The ratio of amines is an equivalent ratio [NCO]/[NHx] of an isocyanate group [NCO] in the polyester prepolymer (A) having an isocyanate group and an amine group [NHx] in the amines (B) and is generally in a range of 1/2 to 2/1. The desirable ratio is in a range of 1.5/1 to 1/1.5 and a range of 1.2/1 to 1/1.2 is particularly desirable. If the ratio of [NCO]/[NHx] is greater than 2 or less than ½, the molecular weight of the urea-modified polyester decreases and the hot offset resistance is deteriorated.

Moreover, a urethane bond may be included together with a urea bond in the urea-modified polyester. The mole ratio of the urea bond content and the urethane bond content is normally in a range of 100/0 to 10/90. The desirable ratio is in a range of 80/20 to 20/80 and a range of 60/40 to 30/70 is more desirable. If the mole ratio of the urea bond is less than 10 percent, the hot offset resistance is deteriorated.

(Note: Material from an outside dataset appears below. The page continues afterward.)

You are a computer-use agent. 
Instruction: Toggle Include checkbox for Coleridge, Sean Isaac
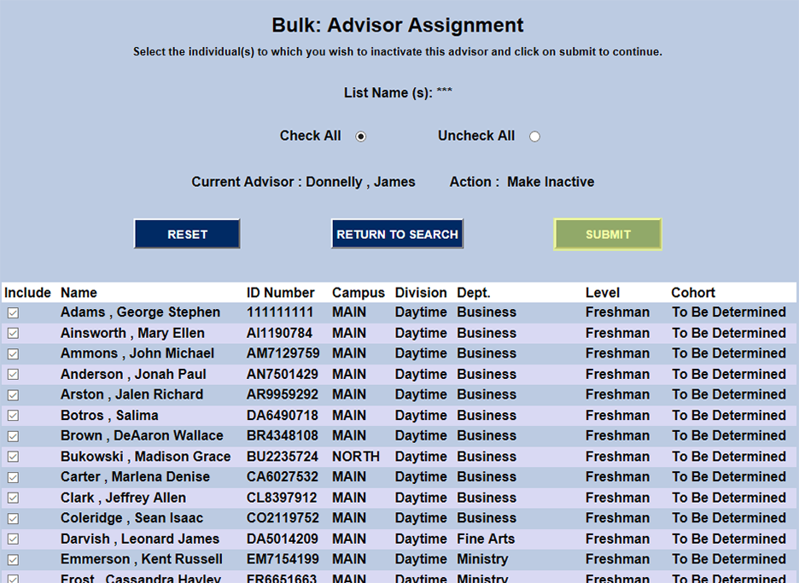coord(12,518)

The urea-modified polymer is manufactured by a method like a one-shot method. A polyhydric alcohol (PO) and a polyhydric carboxylic acid (PC) are heated up to 150° C. to 280° C. in the presence of a known esterification catalyst like tetrabutoxy titanate and dibutyl tin oxide. The pressure is reduced if necessary and the water generated is removed by evaporation. Thus, polyester having a hydroxyl group is obtained. Further, the polyester is heated up to 40° C. to 140° C. and a polyhydric isocyanate (PIC) is allowed to react with the heated polyester to obtain a polyester prepolymer (A) having an isocyanate group. Furthermore, an amine (B) is allowed to react with this polyester prepolymer (A) at a temperature from 0° C. to 140° C. to obtain a urea-modified polyester.

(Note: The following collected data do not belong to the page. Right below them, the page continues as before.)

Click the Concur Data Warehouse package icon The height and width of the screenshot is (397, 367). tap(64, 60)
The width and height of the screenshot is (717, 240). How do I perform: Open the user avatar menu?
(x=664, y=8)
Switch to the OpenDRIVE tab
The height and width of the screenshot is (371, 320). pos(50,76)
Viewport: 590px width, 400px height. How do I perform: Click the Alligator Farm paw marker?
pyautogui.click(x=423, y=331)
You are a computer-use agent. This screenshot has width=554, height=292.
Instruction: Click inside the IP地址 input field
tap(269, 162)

A solvent can be used if necessary while allowing to react PIC as well as (A) and (B). The examples of a solvent that can be used are aromatic solvents (e.g. toluene and xylene), ketones (e.g. acetone, methyl ethyl ketone, and methyl isobutyl ketone), esters (e.g. ethyl acetate), amines (e.g. dimethyl formamide, and dimethyl acetoamide), and ethers (e.g. tetrahydrofuran) that are inert to isocyanate (PIC).

Furthermore, for the extension reaction of a polyester prepolymer (A) with an amine (B), an extension inhibitor can be used if necessary, to adjust the molecular weight of the urea-modified polyester that is obtained. The examples of the extension inhibitor are monoamines (e.g. diethylamine, dibutylamine, butylamine, and laurylamine) and compounds in which these are blocked (ketimine compounds).

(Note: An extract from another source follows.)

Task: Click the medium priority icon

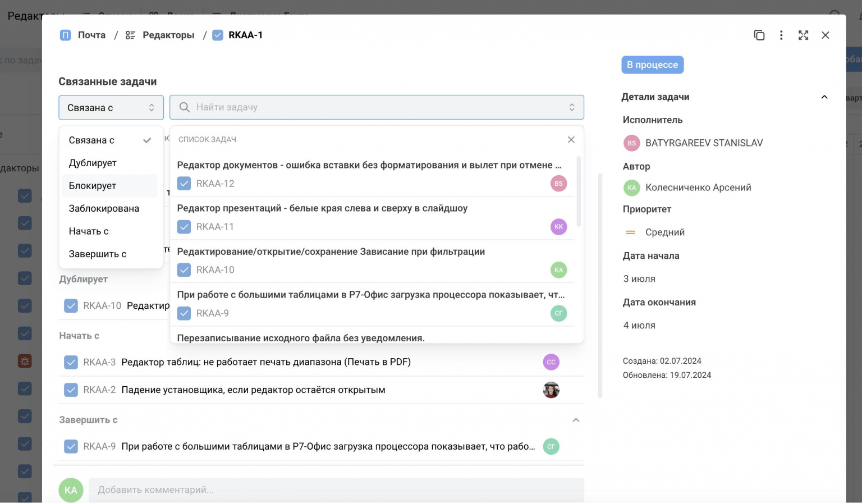Action: 630,232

The weight average molecular weight of the urea-modified polyester is normally not less than 10,000. The desirable weight average molecular weight is in a range of 20,000 to 10,000,000 and the weight average molecular weight in a range of 30,000 to 10,000,000 is more desirable. If the weight average molecular weight is less than 10,000, the hot offset resistance is deteriorated. The number average molecular weight of the urea-modified polyester is not restricted only in a case of using the non-modified polyester mentioned earlier and may be a number average molecular weight that is suitable to obtain the weight average molecular weight. If the urea-modified polyester is used solely, the number average molecular weight is normally in a range of 2,000 to 15,000. The desirable range is from 2,000 to 10,000 and a range of 2,000 to 8,000 is more desirable. If the number average molecular weight is greater than 20,000, the fixing at a low temperature and the gloss when a full color unit is used, are deteriorated.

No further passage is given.